→ HOW TO COMPLETE THIS TASK
Look below for the line containing "Maltbahis Güvenilir Mi (107, 1448)"; from there through the line containing "Maltbahis Casino Seçenekleri (45, 1300)", both lines included, please set down each line exactly and nothing else.

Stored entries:
┄┄┄┄┄┄┄┄┄┄

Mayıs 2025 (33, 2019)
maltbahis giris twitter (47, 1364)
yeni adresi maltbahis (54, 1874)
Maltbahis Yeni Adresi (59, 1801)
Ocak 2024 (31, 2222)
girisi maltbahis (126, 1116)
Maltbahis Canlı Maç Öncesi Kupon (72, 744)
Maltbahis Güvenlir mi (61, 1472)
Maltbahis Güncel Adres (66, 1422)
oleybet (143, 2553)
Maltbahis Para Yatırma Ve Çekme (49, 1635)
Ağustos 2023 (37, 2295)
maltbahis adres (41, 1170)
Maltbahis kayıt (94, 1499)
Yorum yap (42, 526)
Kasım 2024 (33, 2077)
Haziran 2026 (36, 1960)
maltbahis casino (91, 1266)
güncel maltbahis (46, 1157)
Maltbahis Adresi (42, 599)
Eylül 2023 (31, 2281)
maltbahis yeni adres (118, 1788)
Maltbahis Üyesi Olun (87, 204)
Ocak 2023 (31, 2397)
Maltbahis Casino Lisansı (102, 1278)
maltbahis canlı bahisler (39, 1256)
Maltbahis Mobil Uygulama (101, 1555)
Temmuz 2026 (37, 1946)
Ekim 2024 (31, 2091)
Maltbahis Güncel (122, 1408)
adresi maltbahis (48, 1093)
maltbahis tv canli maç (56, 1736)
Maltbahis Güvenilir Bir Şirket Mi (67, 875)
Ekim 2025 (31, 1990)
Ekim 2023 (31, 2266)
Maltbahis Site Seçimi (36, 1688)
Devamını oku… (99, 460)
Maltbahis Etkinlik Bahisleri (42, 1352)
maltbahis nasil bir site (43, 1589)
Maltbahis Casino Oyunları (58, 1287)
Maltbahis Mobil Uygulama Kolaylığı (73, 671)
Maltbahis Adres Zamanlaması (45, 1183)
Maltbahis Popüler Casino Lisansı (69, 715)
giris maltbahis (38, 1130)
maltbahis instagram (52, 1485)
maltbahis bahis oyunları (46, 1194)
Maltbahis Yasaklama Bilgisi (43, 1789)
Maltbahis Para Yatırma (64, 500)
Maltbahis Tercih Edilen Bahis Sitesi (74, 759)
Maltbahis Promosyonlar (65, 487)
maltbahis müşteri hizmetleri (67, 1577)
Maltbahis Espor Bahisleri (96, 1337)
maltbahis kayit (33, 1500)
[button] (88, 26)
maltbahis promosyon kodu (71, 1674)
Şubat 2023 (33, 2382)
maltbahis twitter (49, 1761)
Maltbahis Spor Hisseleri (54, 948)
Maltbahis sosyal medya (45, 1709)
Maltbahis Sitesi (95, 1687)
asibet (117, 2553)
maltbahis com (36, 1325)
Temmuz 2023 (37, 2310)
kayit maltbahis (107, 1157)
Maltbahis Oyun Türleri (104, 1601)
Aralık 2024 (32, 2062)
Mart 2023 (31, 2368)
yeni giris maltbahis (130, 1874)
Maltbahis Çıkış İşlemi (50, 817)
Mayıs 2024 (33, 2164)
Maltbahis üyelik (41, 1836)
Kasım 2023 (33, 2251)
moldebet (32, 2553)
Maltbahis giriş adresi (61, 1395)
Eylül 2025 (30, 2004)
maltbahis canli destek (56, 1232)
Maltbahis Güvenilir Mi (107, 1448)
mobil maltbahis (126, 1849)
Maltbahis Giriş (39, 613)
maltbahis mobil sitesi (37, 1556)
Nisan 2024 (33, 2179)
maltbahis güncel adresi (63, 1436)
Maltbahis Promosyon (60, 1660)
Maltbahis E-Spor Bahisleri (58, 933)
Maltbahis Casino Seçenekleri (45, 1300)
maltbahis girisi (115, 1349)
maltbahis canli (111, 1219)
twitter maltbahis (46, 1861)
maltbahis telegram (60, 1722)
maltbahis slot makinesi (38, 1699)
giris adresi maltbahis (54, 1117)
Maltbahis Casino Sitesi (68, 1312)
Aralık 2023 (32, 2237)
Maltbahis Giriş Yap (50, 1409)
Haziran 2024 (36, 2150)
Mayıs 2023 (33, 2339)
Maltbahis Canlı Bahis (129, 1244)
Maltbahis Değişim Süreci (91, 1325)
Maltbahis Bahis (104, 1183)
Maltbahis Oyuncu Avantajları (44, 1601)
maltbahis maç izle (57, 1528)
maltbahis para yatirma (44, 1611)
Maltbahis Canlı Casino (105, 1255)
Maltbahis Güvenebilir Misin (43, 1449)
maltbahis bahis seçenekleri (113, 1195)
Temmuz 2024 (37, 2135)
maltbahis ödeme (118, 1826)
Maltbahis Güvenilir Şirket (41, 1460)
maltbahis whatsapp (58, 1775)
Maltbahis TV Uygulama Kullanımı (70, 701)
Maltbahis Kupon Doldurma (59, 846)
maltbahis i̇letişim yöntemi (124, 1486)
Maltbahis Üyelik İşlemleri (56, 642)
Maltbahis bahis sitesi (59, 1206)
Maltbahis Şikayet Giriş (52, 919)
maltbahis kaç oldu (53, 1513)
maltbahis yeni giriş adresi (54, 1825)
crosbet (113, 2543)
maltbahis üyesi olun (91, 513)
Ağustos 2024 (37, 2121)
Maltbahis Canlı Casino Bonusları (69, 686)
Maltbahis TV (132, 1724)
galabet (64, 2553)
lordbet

┄┄┄┄┄┄┄┄┄┄

→ SOLUTION BELOW
Maltbahis Güvenilir Mi (107, 1448)
mobil maltbahis (126, 1849)
Maltbahis Giriş (39, 613)
maltbahis mobil sitesi (37, 1556)
Nisan 2024 (33, 2179)
maltbahis güncel adresi (63, 1436)
Maltbahis Promosyon (60, 1660)
Maltbahis E-Spor Bahisleri (58, 933)
Maltbahis Casino Seçenekleri (45, 1300)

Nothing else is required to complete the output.